I have also already tried booting with various values of acpi_osi, and they make no difference.

Regardless, the suspend order on Linux is still wrong for ACPI 1.0, even in the unlikely case that EHCI USB may be to blame here. And why would USB be put into D3 before _PTS is executed, if the spec states that the transition to Dx should happen after _PTS?
Comment 67 Carlos Corbacho 2008-01-08 10:40:43 UTC
Unless you're referring to autosuspend putting the USB device into D3?
Comment 68 Carlos Corbacho 2008-01-08 12:19:46 UTC
Although it is interesting to note that Vista has not enabled USB selective suspend for the two USB hubs on this board (whereas, on all my other machines, although running XP, USB selective suspend is enabled on all of them...)

Either this is strange Vista behaviour (but apparently Vista is supposed to always enable USB selective suspend), or there is a known nVidia problem with entering Dx before calling _PTS() and the SMI trap.

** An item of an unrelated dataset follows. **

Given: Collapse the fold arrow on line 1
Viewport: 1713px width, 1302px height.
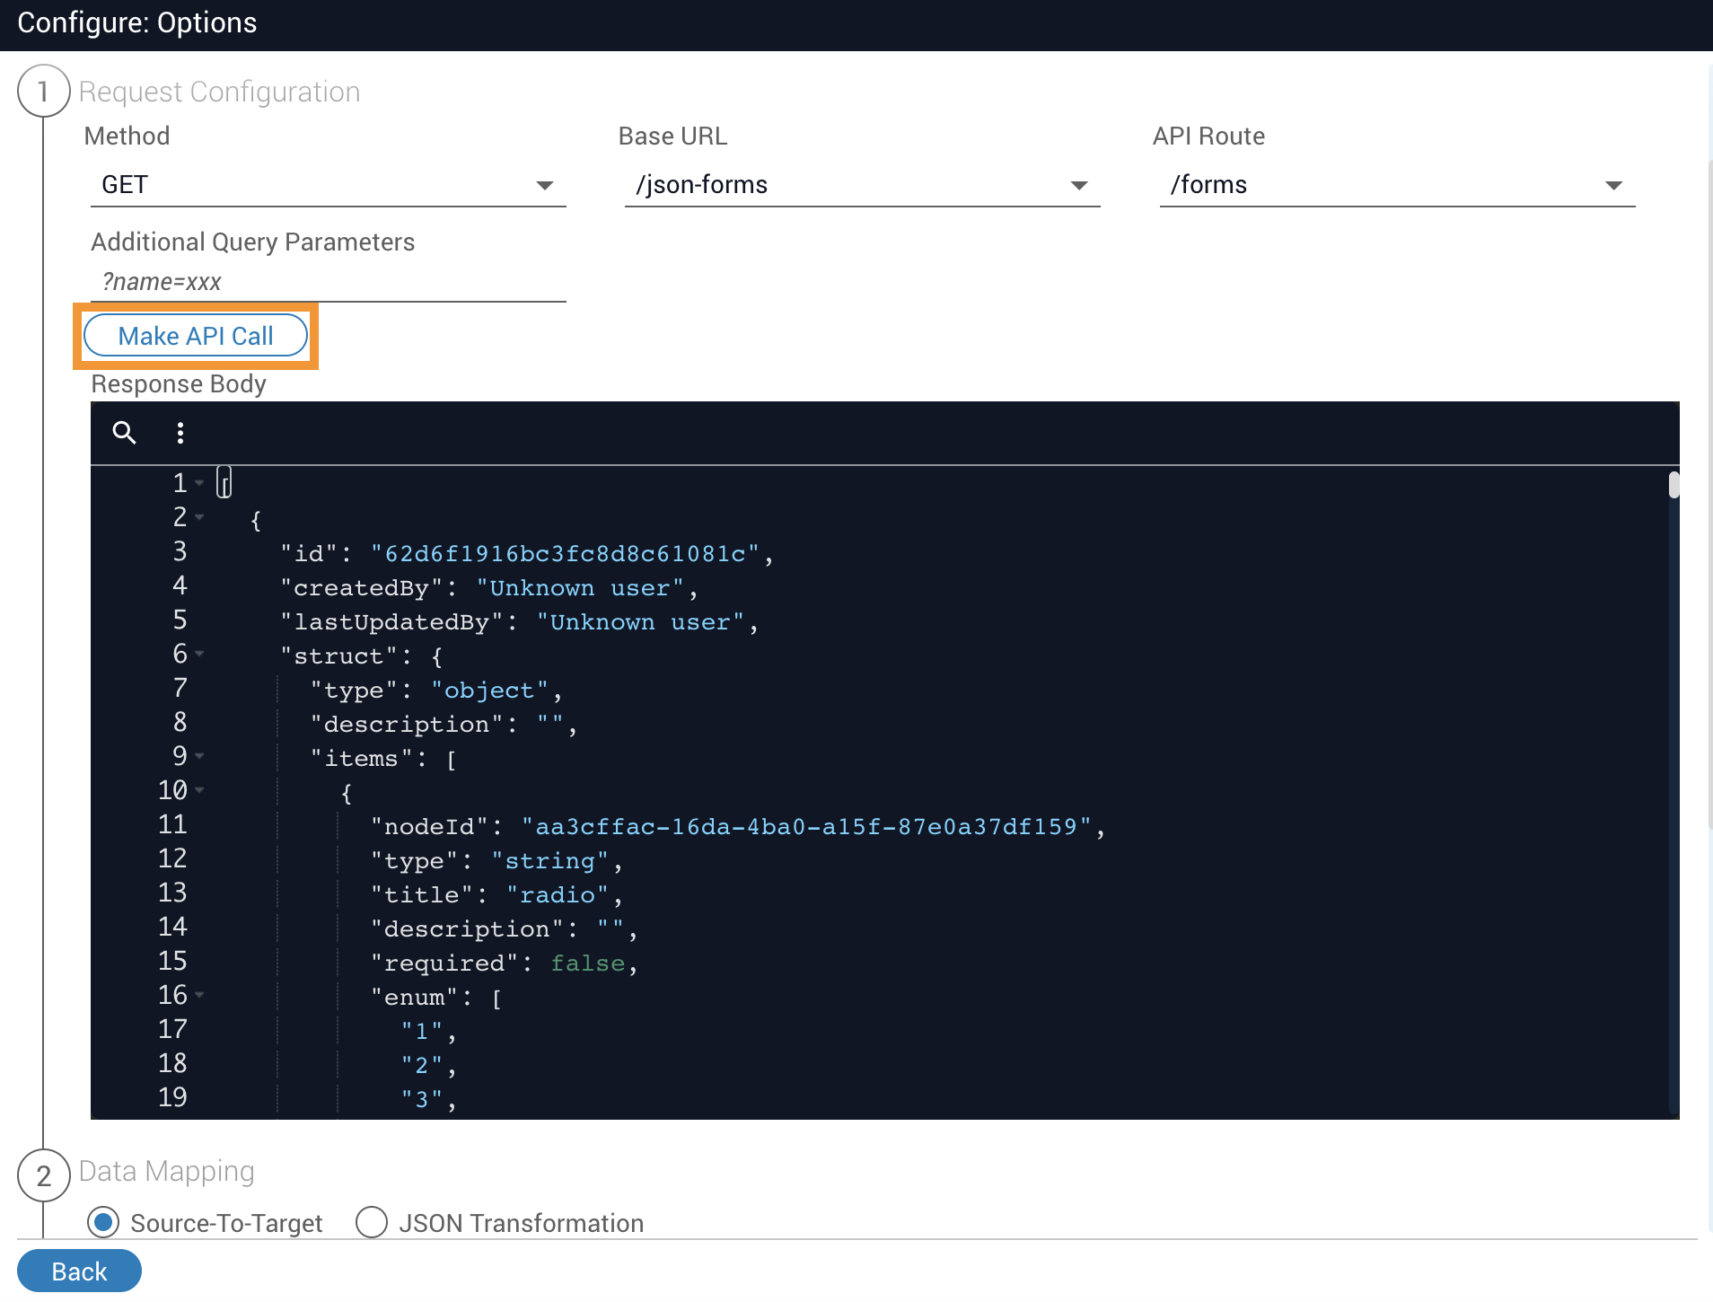Looking at the screenshot, I should [199, 483].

So it's possible we may need to blacklist CK804 (nForce 4) from USB autosuspend, as well as the _PTS() fixes, to ensure OHCI nevers drop into D3 before calling _PTS(), but I'd like some confirmation from other nForce 4 boxes running Windows before I put this forward as a serious suggestion.
Comment 69 Len Brown 2008-01-08 12:39:27 UTC
Carlos, please
# echo USB0 > /proc/acpi/wakeup
# echo USB2 > /proc/acpi/wakeup
see if those lines in the wakeup file change to "enabled" from "disabled"
and see if that has any effect on the hang.

The AML for both of these devices tell us that the OS
should limit how deep a D-state is used for them during system S3.
Though, technically, this should be independent of wakeup capability,
we'll have to check if Linux is that smart...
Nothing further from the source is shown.